PROBLEM REQUIREMENTS: Swap every "Find the location of" in the lines below for "Determine the position of" and reproduce them with nothing else changed.

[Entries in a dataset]
=-=-=
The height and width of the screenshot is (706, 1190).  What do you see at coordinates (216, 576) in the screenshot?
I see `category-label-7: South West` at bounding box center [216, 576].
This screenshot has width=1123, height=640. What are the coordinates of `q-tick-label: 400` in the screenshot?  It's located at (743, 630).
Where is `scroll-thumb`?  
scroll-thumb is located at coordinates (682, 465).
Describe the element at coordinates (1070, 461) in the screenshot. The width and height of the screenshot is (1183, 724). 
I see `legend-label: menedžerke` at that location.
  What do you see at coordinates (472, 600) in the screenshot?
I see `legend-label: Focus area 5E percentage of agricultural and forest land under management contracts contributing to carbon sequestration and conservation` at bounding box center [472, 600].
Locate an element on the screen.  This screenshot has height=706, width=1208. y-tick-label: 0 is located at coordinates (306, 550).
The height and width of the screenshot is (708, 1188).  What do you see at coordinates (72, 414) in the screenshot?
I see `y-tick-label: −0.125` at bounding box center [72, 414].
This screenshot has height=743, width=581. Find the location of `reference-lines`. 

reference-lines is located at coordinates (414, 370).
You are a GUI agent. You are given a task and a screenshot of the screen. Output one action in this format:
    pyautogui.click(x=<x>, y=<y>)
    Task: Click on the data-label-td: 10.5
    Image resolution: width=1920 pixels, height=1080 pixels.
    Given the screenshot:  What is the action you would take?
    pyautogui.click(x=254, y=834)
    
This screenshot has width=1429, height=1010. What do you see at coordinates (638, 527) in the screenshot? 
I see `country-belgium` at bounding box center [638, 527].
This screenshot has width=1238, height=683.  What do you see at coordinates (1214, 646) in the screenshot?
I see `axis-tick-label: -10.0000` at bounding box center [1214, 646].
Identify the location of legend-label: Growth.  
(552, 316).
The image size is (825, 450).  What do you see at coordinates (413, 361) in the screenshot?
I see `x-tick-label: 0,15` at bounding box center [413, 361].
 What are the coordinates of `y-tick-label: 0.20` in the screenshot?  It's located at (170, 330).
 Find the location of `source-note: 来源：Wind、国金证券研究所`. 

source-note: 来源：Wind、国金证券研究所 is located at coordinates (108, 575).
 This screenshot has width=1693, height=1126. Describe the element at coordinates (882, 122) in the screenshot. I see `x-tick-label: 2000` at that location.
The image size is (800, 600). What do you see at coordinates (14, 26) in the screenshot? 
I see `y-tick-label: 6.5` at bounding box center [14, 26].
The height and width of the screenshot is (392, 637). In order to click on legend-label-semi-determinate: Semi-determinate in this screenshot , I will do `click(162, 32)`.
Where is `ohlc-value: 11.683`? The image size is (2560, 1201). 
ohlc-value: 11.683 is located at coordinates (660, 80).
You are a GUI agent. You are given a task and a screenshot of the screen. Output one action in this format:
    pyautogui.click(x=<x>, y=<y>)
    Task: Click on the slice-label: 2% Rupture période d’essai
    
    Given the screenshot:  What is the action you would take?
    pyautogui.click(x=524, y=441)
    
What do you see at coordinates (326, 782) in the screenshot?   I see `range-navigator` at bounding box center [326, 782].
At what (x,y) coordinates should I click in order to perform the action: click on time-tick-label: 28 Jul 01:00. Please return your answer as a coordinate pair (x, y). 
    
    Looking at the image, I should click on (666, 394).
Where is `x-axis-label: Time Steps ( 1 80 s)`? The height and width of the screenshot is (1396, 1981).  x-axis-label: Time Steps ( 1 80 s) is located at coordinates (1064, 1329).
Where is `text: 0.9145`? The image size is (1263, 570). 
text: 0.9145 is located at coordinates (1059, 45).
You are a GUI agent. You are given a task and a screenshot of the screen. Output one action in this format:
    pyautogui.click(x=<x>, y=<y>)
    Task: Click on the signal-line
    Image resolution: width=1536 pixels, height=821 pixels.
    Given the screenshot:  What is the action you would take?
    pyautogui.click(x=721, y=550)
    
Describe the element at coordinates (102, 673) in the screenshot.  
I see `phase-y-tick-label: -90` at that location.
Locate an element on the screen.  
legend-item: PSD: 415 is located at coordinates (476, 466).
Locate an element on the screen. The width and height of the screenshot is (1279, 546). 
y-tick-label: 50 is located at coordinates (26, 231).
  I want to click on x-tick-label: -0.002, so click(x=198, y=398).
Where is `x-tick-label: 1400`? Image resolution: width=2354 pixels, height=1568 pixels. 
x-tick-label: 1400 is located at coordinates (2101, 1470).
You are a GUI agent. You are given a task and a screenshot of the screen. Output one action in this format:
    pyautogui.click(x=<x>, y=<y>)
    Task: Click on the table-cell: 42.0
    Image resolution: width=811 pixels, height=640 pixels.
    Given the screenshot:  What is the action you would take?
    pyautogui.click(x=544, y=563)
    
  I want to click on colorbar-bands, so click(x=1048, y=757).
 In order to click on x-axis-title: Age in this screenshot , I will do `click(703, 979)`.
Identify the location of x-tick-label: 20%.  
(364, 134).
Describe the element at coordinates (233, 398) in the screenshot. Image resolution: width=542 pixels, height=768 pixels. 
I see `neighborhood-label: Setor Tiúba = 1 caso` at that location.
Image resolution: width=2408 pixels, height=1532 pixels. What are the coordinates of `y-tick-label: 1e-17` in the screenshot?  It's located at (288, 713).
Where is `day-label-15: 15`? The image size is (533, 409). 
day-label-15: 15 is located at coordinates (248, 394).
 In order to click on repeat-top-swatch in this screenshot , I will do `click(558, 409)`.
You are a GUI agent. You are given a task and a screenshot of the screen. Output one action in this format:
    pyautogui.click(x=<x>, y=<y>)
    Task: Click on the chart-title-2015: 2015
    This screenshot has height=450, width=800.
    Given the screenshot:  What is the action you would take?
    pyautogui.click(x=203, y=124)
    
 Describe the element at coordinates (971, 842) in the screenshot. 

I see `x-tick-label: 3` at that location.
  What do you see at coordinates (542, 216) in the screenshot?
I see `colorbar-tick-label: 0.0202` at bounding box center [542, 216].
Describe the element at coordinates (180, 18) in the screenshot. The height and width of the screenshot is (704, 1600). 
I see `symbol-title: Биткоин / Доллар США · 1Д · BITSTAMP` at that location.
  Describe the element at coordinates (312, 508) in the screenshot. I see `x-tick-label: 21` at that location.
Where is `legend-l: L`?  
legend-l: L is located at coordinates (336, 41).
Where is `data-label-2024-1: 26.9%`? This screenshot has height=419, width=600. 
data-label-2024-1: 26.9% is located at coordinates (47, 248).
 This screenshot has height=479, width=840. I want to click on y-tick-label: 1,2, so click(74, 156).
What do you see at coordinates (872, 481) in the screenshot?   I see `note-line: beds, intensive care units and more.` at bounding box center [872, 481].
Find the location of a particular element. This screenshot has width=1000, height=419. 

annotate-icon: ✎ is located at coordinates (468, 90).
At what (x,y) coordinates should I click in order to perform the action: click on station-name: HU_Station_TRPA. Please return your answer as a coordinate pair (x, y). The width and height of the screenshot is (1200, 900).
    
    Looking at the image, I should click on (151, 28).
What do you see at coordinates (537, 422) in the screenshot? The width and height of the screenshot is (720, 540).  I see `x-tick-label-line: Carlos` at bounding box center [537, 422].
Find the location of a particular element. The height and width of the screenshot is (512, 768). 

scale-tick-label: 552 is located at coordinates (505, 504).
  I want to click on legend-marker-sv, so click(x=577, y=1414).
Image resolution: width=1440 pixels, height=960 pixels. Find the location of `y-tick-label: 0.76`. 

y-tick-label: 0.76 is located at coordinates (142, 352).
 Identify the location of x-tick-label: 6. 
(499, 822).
=-=-=
RESULT:
The height and width of the screenshot is (706, 1190).  What do you see at coordinates (216, 576) in the screenshot?
I see `category-label-7: South West` at bounding box center [216, 576].
This screenshot has width=1123, height=640. What are the coordinates of `q-tick-label: 400` in the screenshot?  It's located at (743, 630).
Where is `scroll-thumb`?  
scroll-thumb is located at coordinates (682, 465).
Describe the element at coordinates (1070, 461) in the screenshot. The width and height of the screenshot is (1183, 724). 
I see `legend-label: menedžerke` at that location.
  What do you see at coordinates (472, 600) in the screenshot?
I see `legend-label: Focus area 5E percentage of agricultural and forest land under management contracts contributing to carbon sequestration and conservation` at bounding box center [472, 600].
Locate an element on the screen.  This screenshot has height=706, width=1208. y-tick-label: 0 is located at coordinates (306, 550).
The height and width of the screenshot is (708, 1188).  What do you see at coordinates (72, 414) in the screenshot?
I see `y-tick-label: −0.125` at bounding box center [72, 414].
This screenshot has height=743, width=581. Determine the position of `reference-lines`. 

reference-lines is located at coordinates (414, 370).
You are a GUI agent. You are given a task and a screenshot of the screen. Output one action in this format:
    pyautogui.click(x=<x>, y=<y>)
    Task: Click on the data-label-td: 10.5
    Image resolution: width=1920 pixels, height=1080 pixels.
    Given the screenshot:  What is the action you would take?
    pyautogui.click(x=254, y=834)
    
This screenshot has width=1429, height=1010. What do you see at coordinates (638, 527) in the screenshot? 
I see `country-belgium` at bounding box center [638, 527].
This screenshot has width=1238, height=683.  What do you see at coordinates (1214, 646) in the screenshot?
I see `axis-tick-label: -10.0000` at bounding box center [1214, 646].
Identify the location of legend-label: Growth.  
(552, 316).
The image size is (825, 450).  What do you see at coordinates (413, 361) in the screenshot?
I see `x-tick-label: 0,15` at bounding box center [413, 361].
 What are the coordinates of `y-tick-label: 0.20` in the screenshot?  It's located at (170, 330).
 Determine the position of `source-note: 来源：Wind、国金证券研究所`. 

source-note: 来源：Wind、国金证券研究所 is located at coordinates (108, 575).
 This screenshot has width=1693, height=1126. Describe the element at coordinates (882, 122) in the screenshot. I see `x-tick-label: 2000` at that location.
The image size is (800, 600). What do you see at coordinates (14, 26) in the screenshot? 
I see `y-tick-label: 6.5` at bounding box center [14, 26].
The height and width of the screenshot is (392, 637). In order to click on legend-label-semi-determinate: Semi-determinate in this screenshot , I will do `click(162, 32)`.
Where is `ohlc-value: 11.683`? The image size is (2560, 1201). 
ohlc-value: 11.683 is located at coordinates (660, 80).
You are a GUI agent. You are given a task and a screenshot of the screen. Output one action in this format:
    pyautogui.click(x=<x>, y=<y>)
    Task: Click on the slice-label: 2% Rupture période d’essai
    
    Given the screenshot:  What is the action you would take?
    pyautogui.click(x=524, y=441)
    
What do you see at coordinates (326, 782) in the screenshot?   I see `range-navigator` at bounding box center [326, 782].
At what (x,y) coordinates should I click in order to perform the action: click on time-tick-label: 28 Jul 01:00. Please return your answer as a coordinate pair (x, y). 
    
    Looking at the image, I should click on (666, 394).
Where is `x-axis-label: Time Steps ( 1 80 s)`? The height and width of the screenshot is (1396, 1981).  x-axis-label: Time Steps ( 1 80 s) is located at coordinates (1064, 1329).
Where is `text: 0.9145`? The image size is (1263, 570). 
text: 0.9145 is located at coordinates (1059, 45).
You are a GUI agent. You are given a task and a screenshot of the screen. Output one action in this format:
    pyautogui.click(x=<x>, y=<y>)
    Task: Click on the signal-line
    Image resolution: width=1536 pixels, height=821 pixels.
    Given the screenshot:  What is the action you would take?
    pyautogui.click(x=721, y=550)
    
Describe the element at coordinates (102, 673) in the screenshot.  
I see `phase-y-tick-label: -90` at that location.
Locate an element on the screen.  
legend-item: PSD: 415 is located at coordinates (476, 466).
Locate an element on the screen. The width and height of the screenshot is (1279, 546). 
y-tick-label: 50 is located at coordinates (26, 231).
  I want to click on x-tick-label: -0.002, so click(x=198, y=398).
Where is `x-tick-label: 1400`? Image resolution: width=2354 pixels, height=1568 pixels. 
x-tick-label: 1400 is located at coordinates (2101, 1470).
You are a GUI agent. You are given a task and a screenshot of the screen. Output one action in this format:
    pyautogui.click(x=<x>, y=<y>)
    Task: Click on the table-cell: 42.0
    Image resolution: width=811 pixels, height=640 pixels.
    Given the screenshot:  What is the action you would take?
    pyautogui.click(x=544, y=563)
    
  I want to click on colorbar-bands, so click(x=1048, y=757).
 In order to click on x-axis-title: Age in this screenshot , I will do `click(703, 979)`.
Identify the location of x-tick-label: 20%.  
(364, 134).
Describe the element at coordinates (233, 398) in the screenshot. Image resolution: width=542 pixels, height=768 pixels. 
I see `neighborhood-label: Setor Tiúba = 1 caso` at that location.
Image resolution: width=2408 pixels, height=1532 pixels. What are the coordinates of `y-tick-label: 1e-17` in the screenshot?  It's located at (288, 713).
Where is `day-label-15: 15`? The image size is (533, 409). 
day-label-15: 15 is located at coordinates (248, 394).
 In order to click on repeat-top-swatch in this screenshot , I will do `click(558, 409)`.
You are a GUI agent. You are given a task and a screenshot of the screen. Output one action in this format:
    pyautogui.click(x=<x>, y=<y>)
    Task: Click on the chart-title-2015: 2015
    This screenshot has height=450, width=800.
    Given the screenshot:  What is the action you would take?
    pyautogui.click(x=203, y=124)
    
 Describe the element at coordinates (971, 842) in the screenshot. 

I see `x-tick-label: 3` at that location.
  What do you see at coordinates (542, 216) in the screenshot?
I see `colorbar-tick-label: 0.0202` at bounding box center [542, 216].
Describe the element at coordinates (180, 18) in the screenshot. The height and width of the screenshot is (704, 1600). 
I see `symbol-title: Биткоин / Доллар США · 1Д · BITSTAMP` at that location.
  Describe the element at coordinates (312, 508) in the screenshot. I see `x-tick-label: 21` at that location.
Where is `legend-l: L`?  
legend-l: L is located at coordinates (336, 41).
Where is `data-label-2024-1: 26.9%`? This screenshot has height=419, width=600. 
data-label-2024-1: 26.9% is located at coordinates (47, 248).
 This screenshot has height=479, width=840. I want to click on y-tick-label: 1,2, so click(74, 156).
What do you see at coordinates (872, 481) in the screenshot?   I see `note-line: beds, intensive care units and more.` at bounding box center [872, 481].
Determine the position of a particular element. This screenshot has width=1000, height=419. 

annotate-icon: ✎ is located at coordinates (468, 90).
At what (x,y) coordinates should I click in order to perform the action: click on station-name: HU_Station_TRPA. Please return your answer as a coordinate pair (x, y). The width and height of the screenshot is (1200, 900).
    
    Looking at the image, I should click on (151, 28).
What do you see at coordinates (537, 422) in the screenshot? The width and height of the screenshot is (720, 540).  I see `x-tick-label-line: Carlos` at bounding box center [537, 422].
Determine the position of a particular element. The height and width of the screenshot is (512, 768). 

scale-tick-label: 552 is located at coordinates (505, 504).
  I want to click on legend-marker-sv, so click(x=577, y=1414).
Image resolution: width=1440 pixels, height=960 pixels. Determine the position of `y-tick-label: 0.76`. 

y-tick-label: 0.76 is located at coordinates (142, 352).
 Identify the location of x-tick-label: 6. 
(499, 822).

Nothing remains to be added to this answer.